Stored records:
===============

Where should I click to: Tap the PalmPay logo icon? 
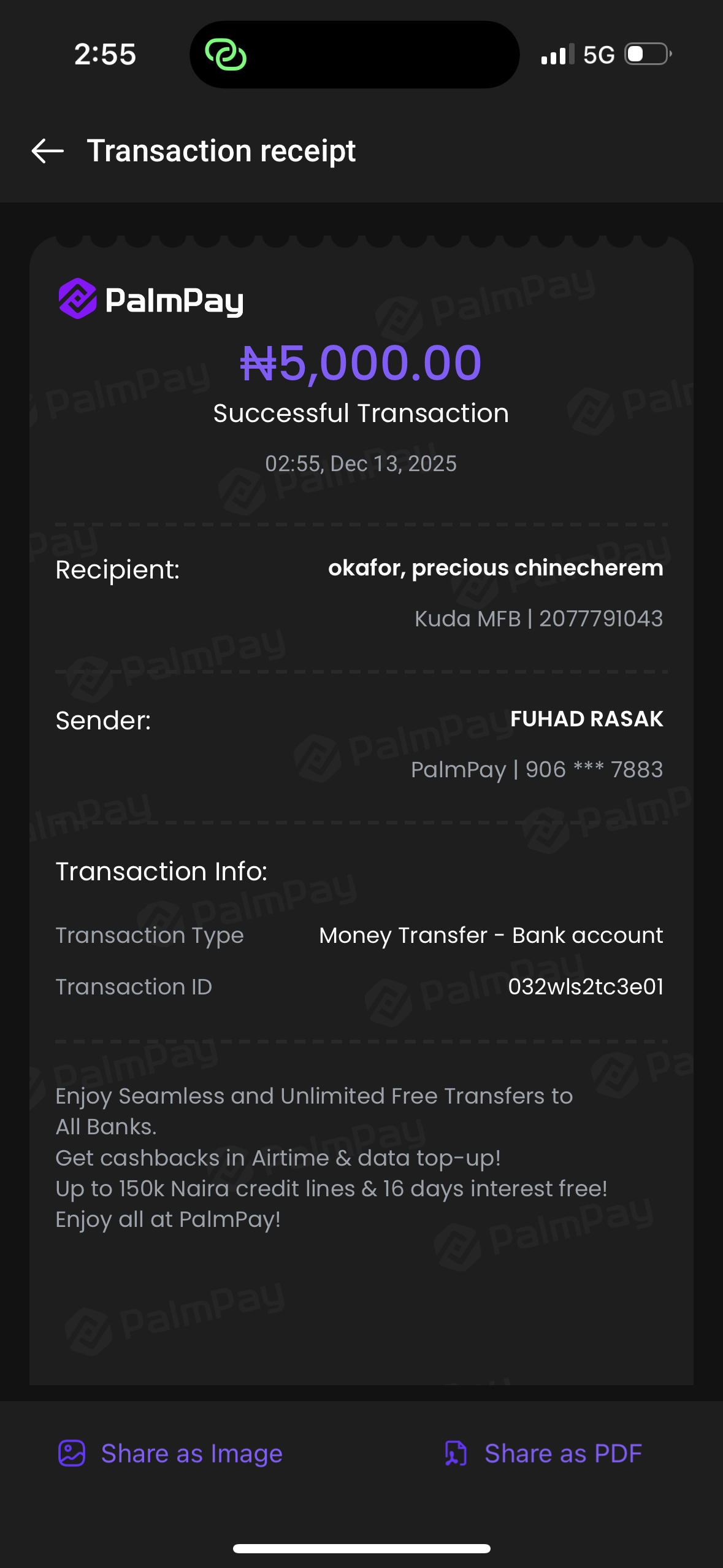pos(78,299)
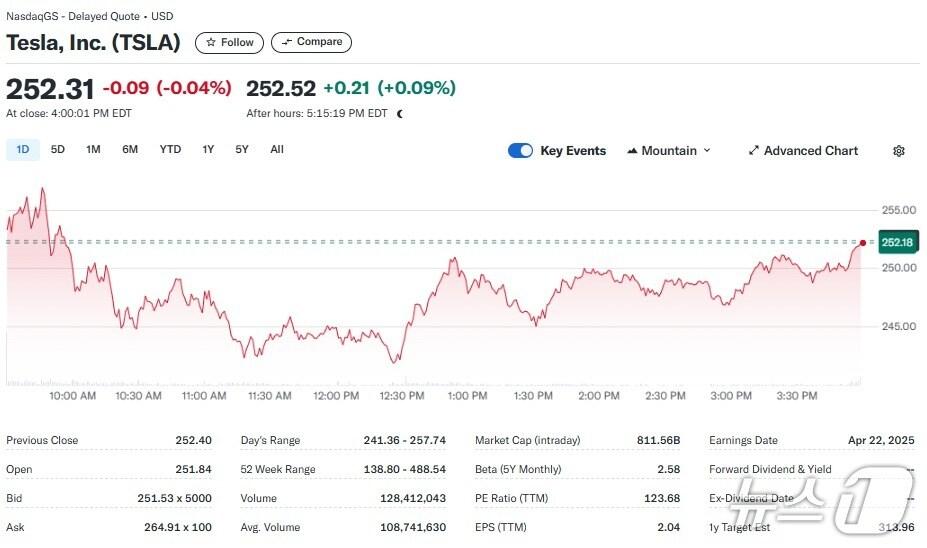927x548 pixels.
Task: Open the Advanced Chart link
Action: pos(810,151)
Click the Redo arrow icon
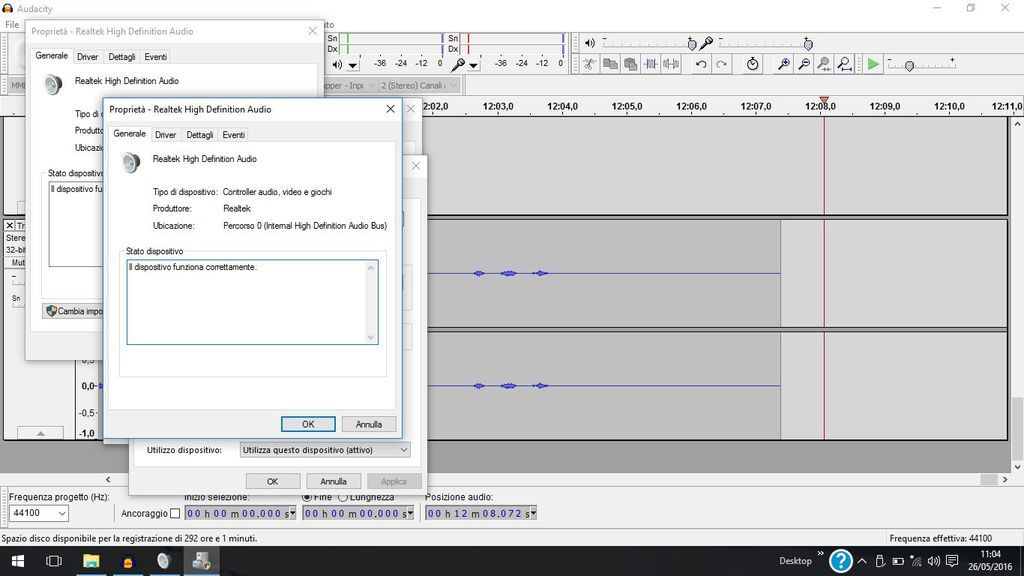The width and height of the screenshot is (1024, 576). tap(721, 64)
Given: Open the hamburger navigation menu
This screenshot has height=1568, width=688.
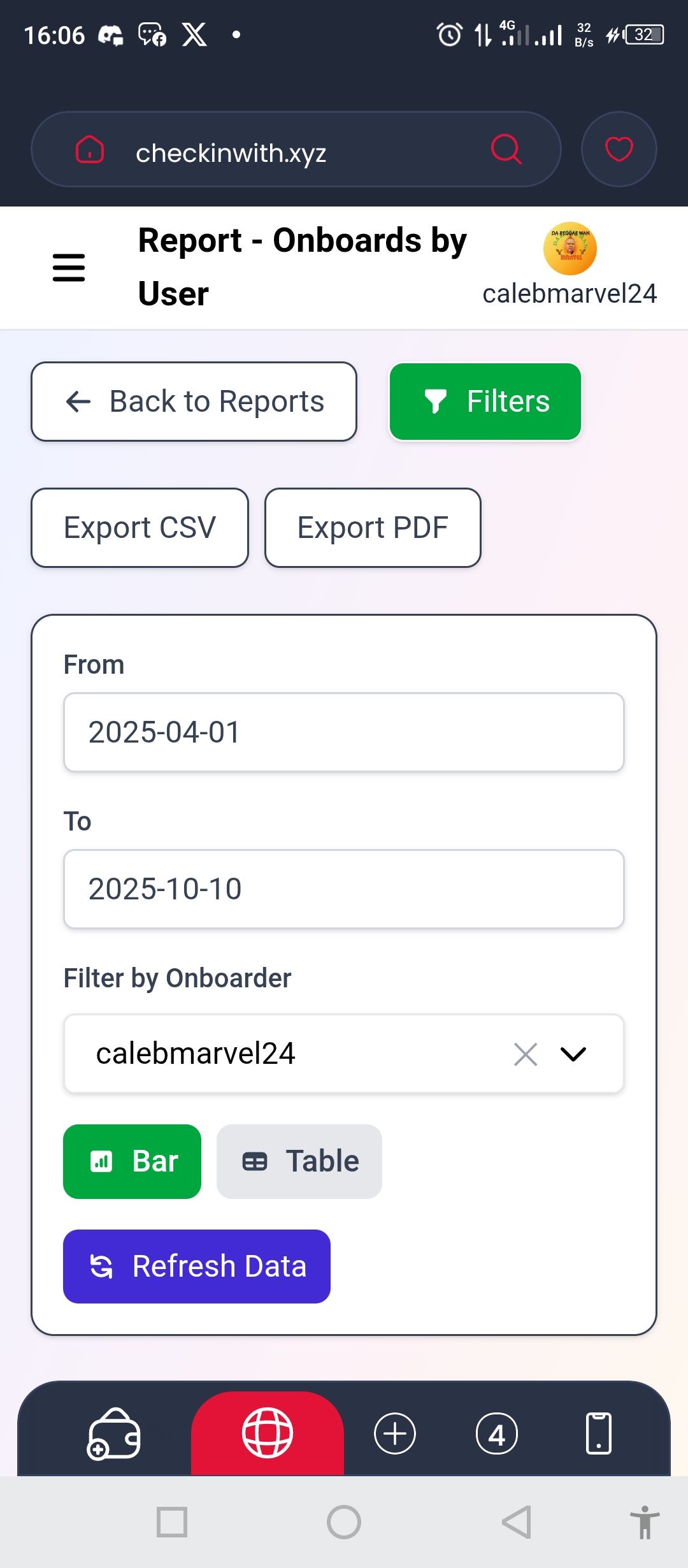Looking at the screenshot, I should click(x=69, y=267).
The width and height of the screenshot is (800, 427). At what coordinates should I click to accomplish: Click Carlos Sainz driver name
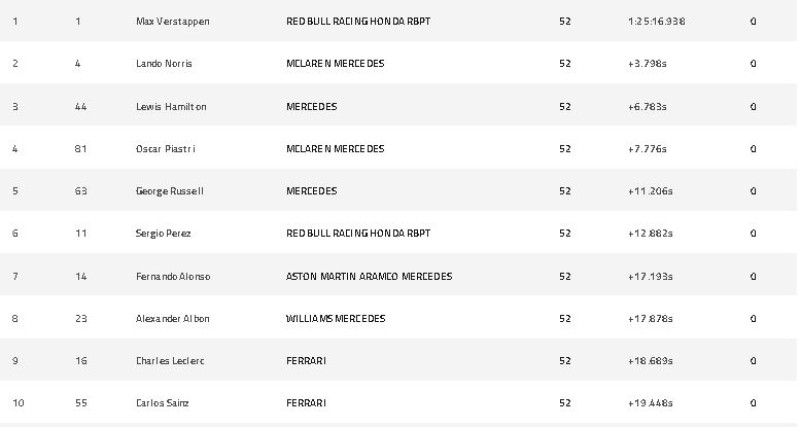tap(162, 403)
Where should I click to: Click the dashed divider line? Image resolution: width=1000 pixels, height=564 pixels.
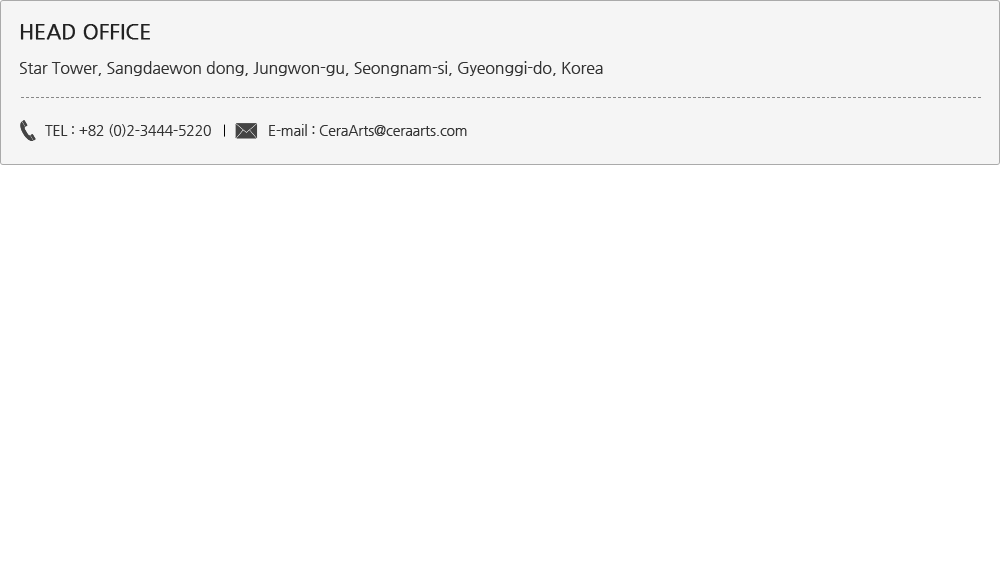(x=501, y=98)
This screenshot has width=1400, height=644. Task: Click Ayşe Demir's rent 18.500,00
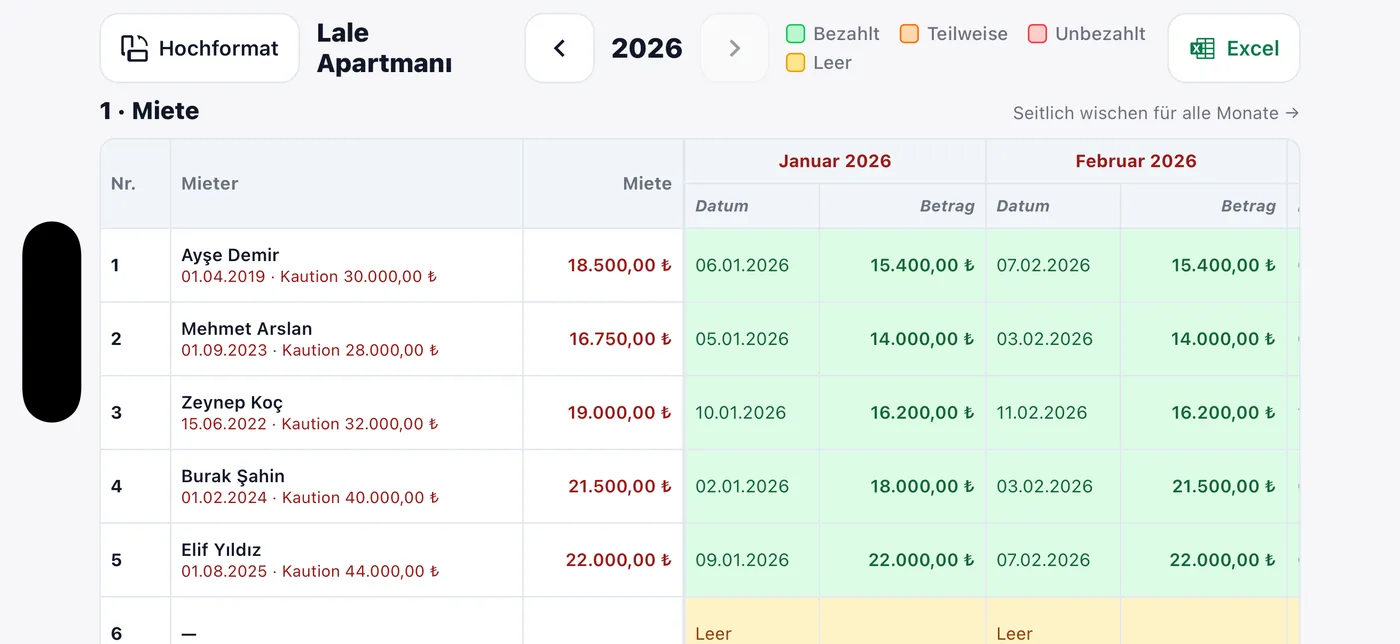click(620, 265)
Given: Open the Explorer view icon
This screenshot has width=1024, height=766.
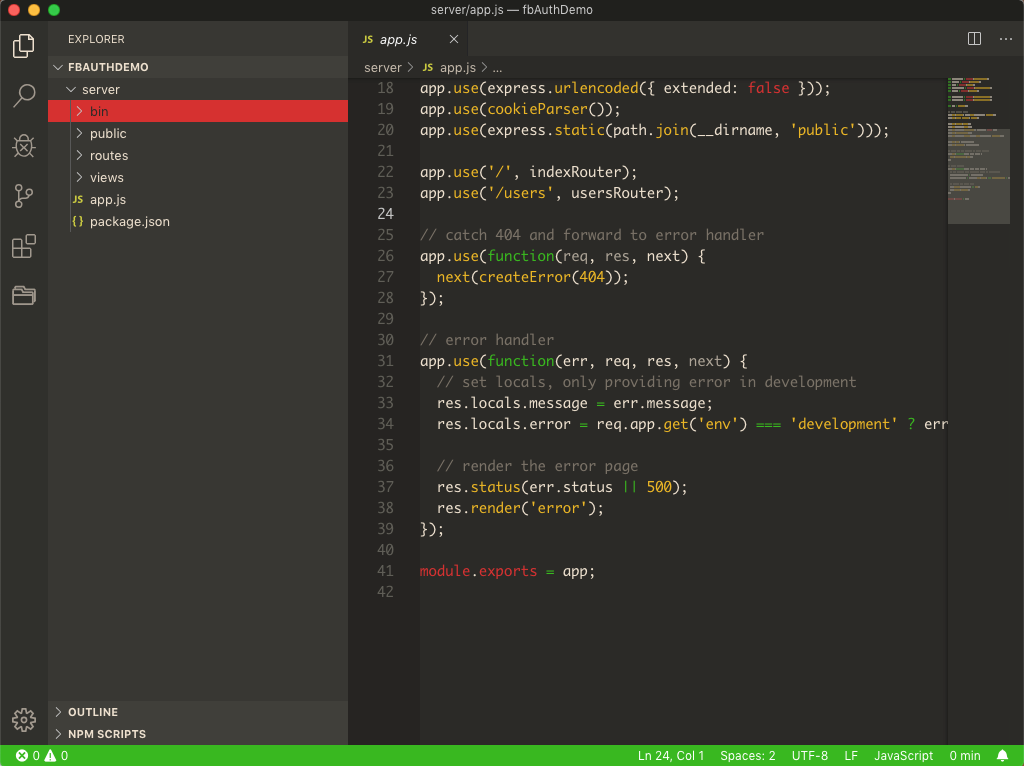Looking at the screenshot, I should (24, 46).
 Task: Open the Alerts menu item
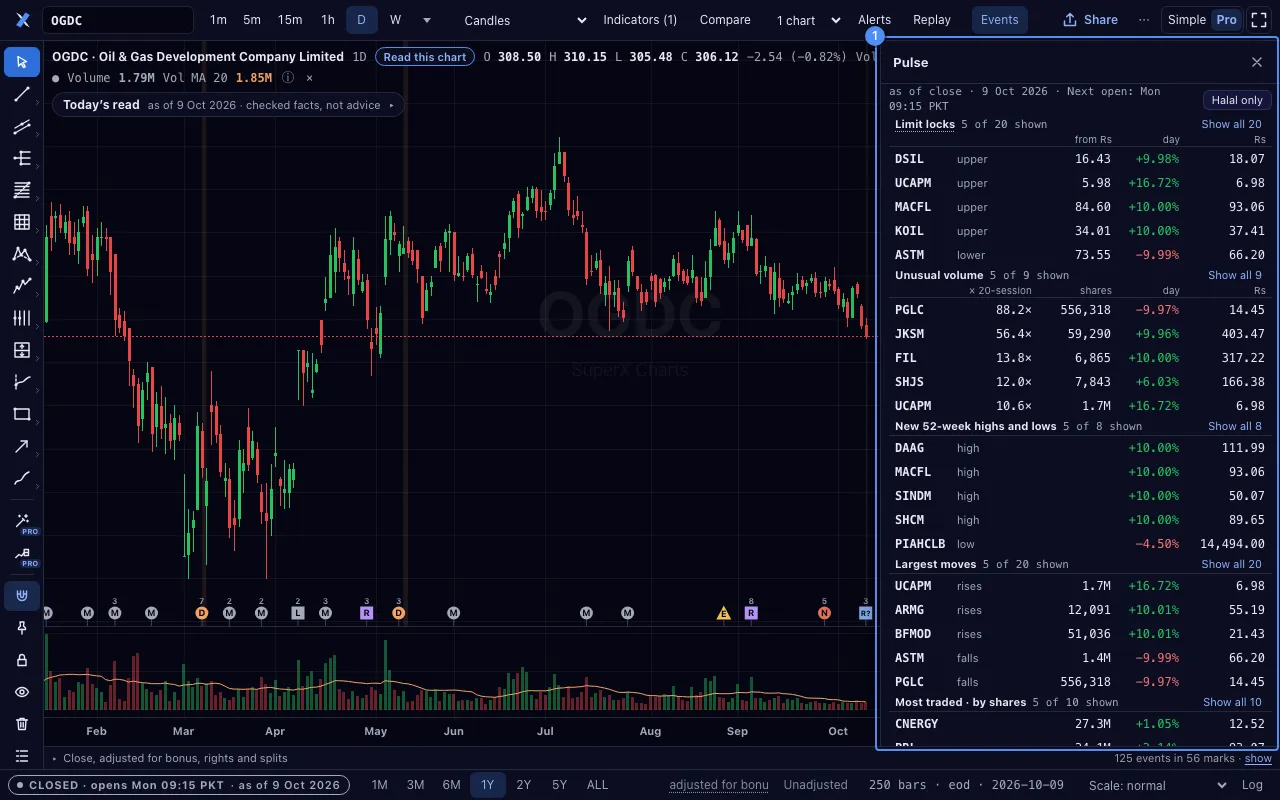(x=874, y=20)
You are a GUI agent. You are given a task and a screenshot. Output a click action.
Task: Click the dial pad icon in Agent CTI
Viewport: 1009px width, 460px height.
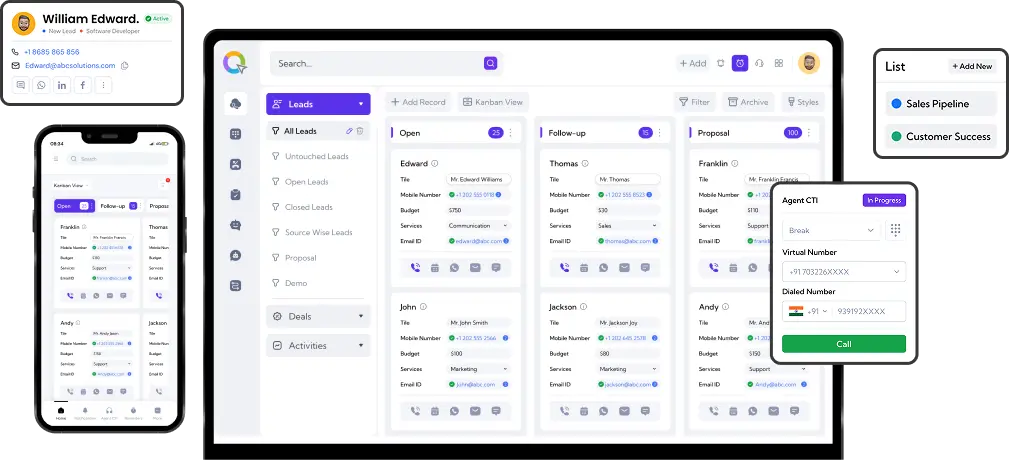click(895, 230)
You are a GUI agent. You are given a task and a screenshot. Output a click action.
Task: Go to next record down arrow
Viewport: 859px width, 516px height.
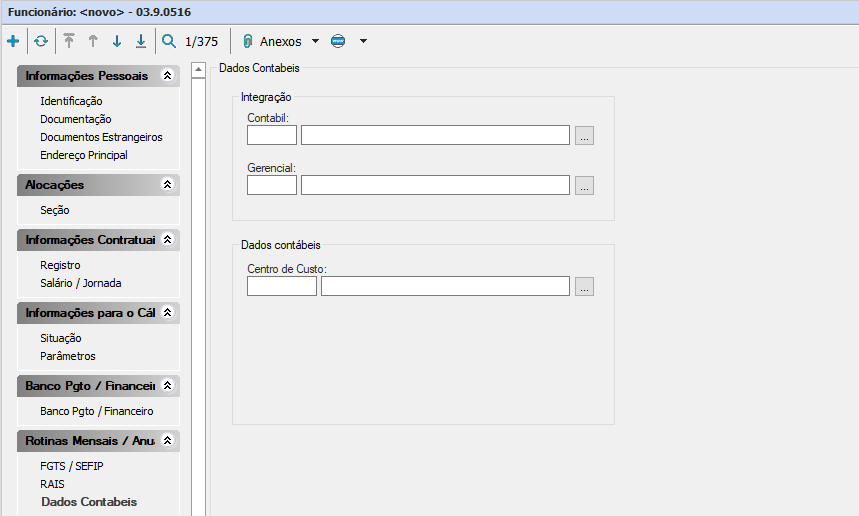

===============

## The task:
Each record above should come back exactly the same, only without its pictures.

## Response to the exercise:
Where should I click to: Tap the PalmPay logo icon? 
pos(78,299)
927x548 pixels.
Task: Open the Advanced Chart link
Action: pos(810,151)
Click the Redo arrow icon
The width and height of the screenshot is (1024, 576). tap(721, 64)
Given: Open the hamburger navigation menu
This screenshot has height=1568, width=688.
Looking at the screenshot, I should click(x=69, y=267).
The width and height of the screenshot is (800, 427). At what coordinates should I click to accomplish: Click Carlos Sainz driver name
tap(162, 403)
Where should I click to: Click the dashed divider line? Image resolution: width=1000 pixels, height=564 pixels.
(x=501, y=98)
This screenshot has width=1400, height=644. Task: Click Ayşe Demir's rent 18.500,00
click(620, 265)
Given: Open the Explorer view icon
This screenshot has width=1024, height=766.
Looking at the screenshot, I should (24, 46).
 Task: Open the Alerts menu item
(x=874, y=20)
You are a GUI agent. You are given a task and a screenshot. Output a click action.
Task: Click the dial pad icon in Agent CTI
Viewport: 1009px width, 460px height.
click(895, 230)
You are a GUI agent. You are given a task and a screenshot. Output a click action.
Task: Go to next record down arrow
Viewport: 859px width, 516px height.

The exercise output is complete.